Der Bergbau an der Saar steht vor dem Aus - ein ganz besonderes Kapitel geht zu Ende. Wenn denn der Bergbau ohnehin nur ein Zusatzgeschäft ist - ist es dann nicht jetzt ein Geschenk des Himmels, wenn früher Schluss ist?

Sie waren einmal die Helden der Republik: die Kohlekumpel. Ihre verschmierten Gesichter standen für den Wirtschaftsaufschwung nach dem Krieg. Sie schafften den Rohstoff ans Licht, mit dem die Bundesrepublik ihren Aufstieg anfeuerte. Das ist lange vorbei. Nicht erst seit dem Kohlekompromiss aus dem vergangenen Jahr, der ein Ende des deutschen Steinkohlebergbaus für 2018 festschreibt. Einige Standorte sollten früher geschlossen werden, aber eben noch nicht sofort. Und das Bergwerk Ensdorf ist noch das effektivste von allen.

Für viele ist der Bergmann heute aber nur noch ein lästiger Subventionenfresser, schließlich ist die deutsche Kohle schon lange nicht mehr wettbewerbsfähig zu produzieren. Nun scheint die angekratzte Natur das Aus spektakulär zu beschleunigen.

Große historische Bilder werden wach. An die Grubenunglücke, bei denen ganz Deutschland mit den Familien gezittert hat. An die Stahlkrise, die das Saarland heftig getroffen hat. Von den Folgen hat es sich bis heute nicht erholt. Man sollte meinen, diese Erschütterung und die Energiediskussionen der vergangenen Jahre hätten längst zu einem fundamentalen Strukturwandel geführt. Einiges hat sich auch geändert, doch den Eindruck eines prosperierenden Fleckens macht das kleine Land an der Grenze zu Frankreich nicht unbedingt.

Wenn denn der Bergbau ohnehin nur ein Zusatzgeschäft ist – ist es dann nicht jetzt ein Geschenk des Himmels, wenn früher Schluss ist? Sollten nicht alle froh sein, dass das Beben eine Last nimmt?

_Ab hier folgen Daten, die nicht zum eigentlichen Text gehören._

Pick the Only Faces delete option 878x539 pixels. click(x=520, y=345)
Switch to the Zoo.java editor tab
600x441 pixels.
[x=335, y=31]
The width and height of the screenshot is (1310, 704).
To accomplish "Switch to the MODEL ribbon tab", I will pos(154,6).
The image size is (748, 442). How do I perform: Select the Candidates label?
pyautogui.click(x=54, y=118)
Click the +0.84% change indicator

So einfach geht die Rechnung nicht auf. Denn die Subventionen sind nur zu einem Teil für die Bergarbeiter vorgesehen. Da geht es auch um horrende Stilllegungskosten. Die fallen so oder so an, die lassen sich nicht einsparen. Nun sind sie eventuell früher fällig. Das könnte dann auch die neue sogenannte weiße RAG, die heute Evonik heißt, rund um ihre Börsenpläne eine Stange Geld kosten.

Bisher hatten alle argumentiert, ein sozial verträglicher Ausstieg im Saarland sei erst ab 2014 möglich. Auf diesem Datum werden die Gewerkschaften bestehen. Das ist ihr gutes Recht, das steht im Kohlekompromiss so drin. Das aber kann nicht heißen, dass fröhlich weiter abgebaut wird und den Menschen oben vielleicht bald ihr Dach auf den Kopf fällt – auch wenn die Kumpel unten in ihrem stählernen Tunnel glücklicherweise wohl nicht begraben würden, wenn die Erde oben bebt. Jetzt heißt es also, einen Plan zu machen. Das wird kosten. Es wird alle kosten. Nur lässt sich Strukturwandel nicht mal eben verordnen, auch nicht, wenn man Millionen Euro vom Himmel regnen lassen würde. Zum sozial verträglichen Aus gehören auch Arbeitsplätze. Da mag die derzeit relativ gute Konjunktur helfen. Aber wenn die Übernahme anderswo so gar kein Problem wäre, wäre die Irritation jetzt nicht so groß.

Bisher hatten genügend Menschen Interesse daran, dass es noch Bergleute gibt. Viele an der Saar sind erst 30 bis 40. Trotz ihres Knochenjobs: Sie haben viele Jahre bis zur Rente. Viele von ihnen (auch Verantwortliche) hatten wohl auf den Vorruhestand gesetzt – da ist jetzt Kreativität gefordert. Denn dieses Kapitel sollte die Republik mit Anstand beenden.